[Collected data]

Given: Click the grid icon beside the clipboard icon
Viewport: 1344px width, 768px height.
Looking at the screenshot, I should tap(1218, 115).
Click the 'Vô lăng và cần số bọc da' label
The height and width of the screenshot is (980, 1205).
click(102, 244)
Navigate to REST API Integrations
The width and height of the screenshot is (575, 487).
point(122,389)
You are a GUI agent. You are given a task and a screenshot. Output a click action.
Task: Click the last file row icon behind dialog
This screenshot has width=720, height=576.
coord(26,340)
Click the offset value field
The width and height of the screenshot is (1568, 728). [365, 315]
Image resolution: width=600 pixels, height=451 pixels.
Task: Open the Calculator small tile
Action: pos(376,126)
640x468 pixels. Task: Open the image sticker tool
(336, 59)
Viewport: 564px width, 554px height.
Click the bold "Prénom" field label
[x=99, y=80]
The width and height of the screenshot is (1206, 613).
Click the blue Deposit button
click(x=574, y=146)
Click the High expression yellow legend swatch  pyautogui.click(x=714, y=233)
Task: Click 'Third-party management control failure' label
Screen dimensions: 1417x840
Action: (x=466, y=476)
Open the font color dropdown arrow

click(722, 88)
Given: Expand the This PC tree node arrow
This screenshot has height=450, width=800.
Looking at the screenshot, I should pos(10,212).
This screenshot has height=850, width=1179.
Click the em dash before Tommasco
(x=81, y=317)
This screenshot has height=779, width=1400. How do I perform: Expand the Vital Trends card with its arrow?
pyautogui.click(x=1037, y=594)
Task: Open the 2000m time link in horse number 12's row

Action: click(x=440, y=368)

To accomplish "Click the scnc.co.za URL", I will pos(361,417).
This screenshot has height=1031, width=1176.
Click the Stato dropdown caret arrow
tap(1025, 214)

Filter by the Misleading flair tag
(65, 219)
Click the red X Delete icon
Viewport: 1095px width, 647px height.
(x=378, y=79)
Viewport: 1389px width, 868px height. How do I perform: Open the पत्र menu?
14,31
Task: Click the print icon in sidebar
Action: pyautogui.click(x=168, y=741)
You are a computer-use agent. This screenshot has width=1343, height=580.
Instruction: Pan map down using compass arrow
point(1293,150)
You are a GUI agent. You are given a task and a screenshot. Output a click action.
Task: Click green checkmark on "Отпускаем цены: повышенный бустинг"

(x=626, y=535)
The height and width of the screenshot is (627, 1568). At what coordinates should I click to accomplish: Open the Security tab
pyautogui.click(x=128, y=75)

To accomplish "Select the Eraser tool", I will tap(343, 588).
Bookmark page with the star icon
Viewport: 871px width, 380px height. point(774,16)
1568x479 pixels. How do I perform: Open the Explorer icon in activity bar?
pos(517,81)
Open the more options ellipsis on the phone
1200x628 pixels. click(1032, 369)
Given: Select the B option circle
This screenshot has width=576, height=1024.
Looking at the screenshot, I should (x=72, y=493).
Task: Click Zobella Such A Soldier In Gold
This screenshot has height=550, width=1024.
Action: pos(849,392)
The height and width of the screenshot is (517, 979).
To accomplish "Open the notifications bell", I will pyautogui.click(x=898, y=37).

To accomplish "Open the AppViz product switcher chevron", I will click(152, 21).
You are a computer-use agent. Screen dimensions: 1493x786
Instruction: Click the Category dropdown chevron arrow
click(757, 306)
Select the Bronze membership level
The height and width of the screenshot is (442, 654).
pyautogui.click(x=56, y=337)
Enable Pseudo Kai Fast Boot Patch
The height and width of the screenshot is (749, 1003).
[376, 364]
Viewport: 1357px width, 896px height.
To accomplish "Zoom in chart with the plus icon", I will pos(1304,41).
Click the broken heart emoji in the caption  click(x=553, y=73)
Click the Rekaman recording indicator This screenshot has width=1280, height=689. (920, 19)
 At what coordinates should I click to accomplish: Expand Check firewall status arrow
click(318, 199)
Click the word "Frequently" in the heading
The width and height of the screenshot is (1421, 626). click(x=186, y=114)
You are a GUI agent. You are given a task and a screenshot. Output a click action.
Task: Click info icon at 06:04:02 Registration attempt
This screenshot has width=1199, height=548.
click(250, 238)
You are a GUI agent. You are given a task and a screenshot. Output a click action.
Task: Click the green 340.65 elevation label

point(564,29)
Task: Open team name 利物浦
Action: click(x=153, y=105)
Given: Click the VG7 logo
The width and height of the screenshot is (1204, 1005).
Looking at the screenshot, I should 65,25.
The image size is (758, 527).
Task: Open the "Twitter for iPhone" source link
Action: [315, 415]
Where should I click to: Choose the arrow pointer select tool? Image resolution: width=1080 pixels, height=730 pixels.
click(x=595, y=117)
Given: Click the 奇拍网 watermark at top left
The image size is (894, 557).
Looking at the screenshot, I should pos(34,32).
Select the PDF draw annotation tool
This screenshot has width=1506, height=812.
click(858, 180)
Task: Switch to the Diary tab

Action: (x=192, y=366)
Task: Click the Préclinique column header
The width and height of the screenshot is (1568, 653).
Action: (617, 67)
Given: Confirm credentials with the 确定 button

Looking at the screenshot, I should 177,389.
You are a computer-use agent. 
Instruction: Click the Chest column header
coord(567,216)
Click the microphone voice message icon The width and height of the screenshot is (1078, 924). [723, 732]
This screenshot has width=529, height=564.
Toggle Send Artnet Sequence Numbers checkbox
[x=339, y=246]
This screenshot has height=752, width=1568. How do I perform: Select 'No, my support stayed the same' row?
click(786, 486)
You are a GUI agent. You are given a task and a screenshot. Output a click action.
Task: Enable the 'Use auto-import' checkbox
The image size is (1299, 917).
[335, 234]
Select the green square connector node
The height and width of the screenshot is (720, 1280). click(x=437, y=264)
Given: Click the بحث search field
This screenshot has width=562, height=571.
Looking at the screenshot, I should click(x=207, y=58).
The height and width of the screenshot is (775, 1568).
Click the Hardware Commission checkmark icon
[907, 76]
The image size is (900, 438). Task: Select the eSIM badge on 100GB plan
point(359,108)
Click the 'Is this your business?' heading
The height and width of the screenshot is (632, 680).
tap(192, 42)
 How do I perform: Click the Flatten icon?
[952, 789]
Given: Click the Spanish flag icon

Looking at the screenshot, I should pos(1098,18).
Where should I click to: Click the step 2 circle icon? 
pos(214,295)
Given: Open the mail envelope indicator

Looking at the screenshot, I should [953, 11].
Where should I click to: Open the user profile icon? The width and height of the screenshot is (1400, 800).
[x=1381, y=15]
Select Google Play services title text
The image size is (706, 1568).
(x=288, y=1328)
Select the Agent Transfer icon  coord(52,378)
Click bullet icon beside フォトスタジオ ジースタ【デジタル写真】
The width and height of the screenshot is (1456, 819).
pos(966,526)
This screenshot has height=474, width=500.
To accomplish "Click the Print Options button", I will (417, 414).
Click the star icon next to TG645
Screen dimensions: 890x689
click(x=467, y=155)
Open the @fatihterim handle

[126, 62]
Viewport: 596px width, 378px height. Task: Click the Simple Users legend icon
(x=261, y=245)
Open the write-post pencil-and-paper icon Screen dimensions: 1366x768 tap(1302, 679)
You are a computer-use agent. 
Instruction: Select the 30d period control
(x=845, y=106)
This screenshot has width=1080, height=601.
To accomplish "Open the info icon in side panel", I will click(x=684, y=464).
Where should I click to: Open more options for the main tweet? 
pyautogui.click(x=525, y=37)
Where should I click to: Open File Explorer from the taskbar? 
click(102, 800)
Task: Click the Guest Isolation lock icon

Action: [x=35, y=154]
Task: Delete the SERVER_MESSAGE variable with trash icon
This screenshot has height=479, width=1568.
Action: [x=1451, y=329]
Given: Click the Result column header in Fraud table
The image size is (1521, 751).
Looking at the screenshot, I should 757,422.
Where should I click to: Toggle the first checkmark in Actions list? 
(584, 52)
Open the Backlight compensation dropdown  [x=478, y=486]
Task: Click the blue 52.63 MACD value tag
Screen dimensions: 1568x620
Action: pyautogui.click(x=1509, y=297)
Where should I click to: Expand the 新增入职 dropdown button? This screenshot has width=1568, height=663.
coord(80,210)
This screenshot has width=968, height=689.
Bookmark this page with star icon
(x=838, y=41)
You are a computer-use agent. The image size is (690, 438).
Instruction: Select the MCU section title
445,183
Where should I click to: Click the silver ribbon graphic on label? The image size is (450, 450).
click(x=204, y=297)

- _ACTIVITY_:
Reproduce exactly the section above that begins at the line containing "Bookmark page with the star icon" and ends at the line containing "Task: Click Zobella Such A Soldier In Gold", leaving out all other lines.

- _TASK RESULT_:
Bookmark page with the star icon
Viewport: 871px width, 380px height. point(774,16)
1568x479 pixels. How do I perform: Open the Explorer icon in activity bar?
pos(517,81)
Open the more options ellipsis on the phone
1200x628 pixels. click(1032, 369)
Given: Select the B option circle
This screenshot has width=576, height=1024.
Looking at the screenshot, I should (x=72, y=493).
Task: Click Zobella Such A Soldier In Gold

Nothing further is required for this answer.